Protected body of water in Staffordshire, England

Cop Mere is one of the largest natural bodies of water in Staffordshire, England, covering 42 acres. It has been designated a SSSI as an oligotrophic mire rich in Sphagnum moss, and other plant and animal life are present in sufficient numbers and rarities for it to have been designated as a protected area since 1968.

Cop Mere was created as a hollow in the Keuper marl of North Staffordshire/South Cheshire (which was laid down approx 200 million years ago, roughly) as a result of the retreat of the last ice age. It differs from other ponds and meres in the region because it sits on the route of the River Sow, the flow of which encourages the growth of algae necessary for the growth of freshwater mosses. The River Sow has been dammed upstream at Jackson's Coppice from around AD 1250, which altered the flow of water and created a unique albeit man-made environment that encourages birdlife and fishlife. There is evidence that fishing in Cop Mere dates back at least to the reign of Henry VIII. Entomologists have recorded the presence of two uncommon species each of beetle and fly.

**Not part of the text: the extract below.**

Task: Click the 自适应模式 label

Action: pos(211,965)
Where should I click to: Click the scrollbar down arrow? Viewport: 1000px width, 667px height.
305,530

The SSSI also includes a number of plants currently rare in Staffordshire, specifically herb paris (Paris quadrifolia) and the thin-spiked wood sedge, Carex strigosa. Birds commonly found on the mere include the reed warbler and sedge warbler, the great crested grebe and the little grebe, the sparrowhawk, and three woodpecker, species including the lesser spotted woodpecker.

Cop Mere is used for coarse fishing and the British record for rod caught common bream has twice been held by fish landed at Cop Mere, although today the main fish angled for is the tench while there are also perch, roach and pike in the mere's waters.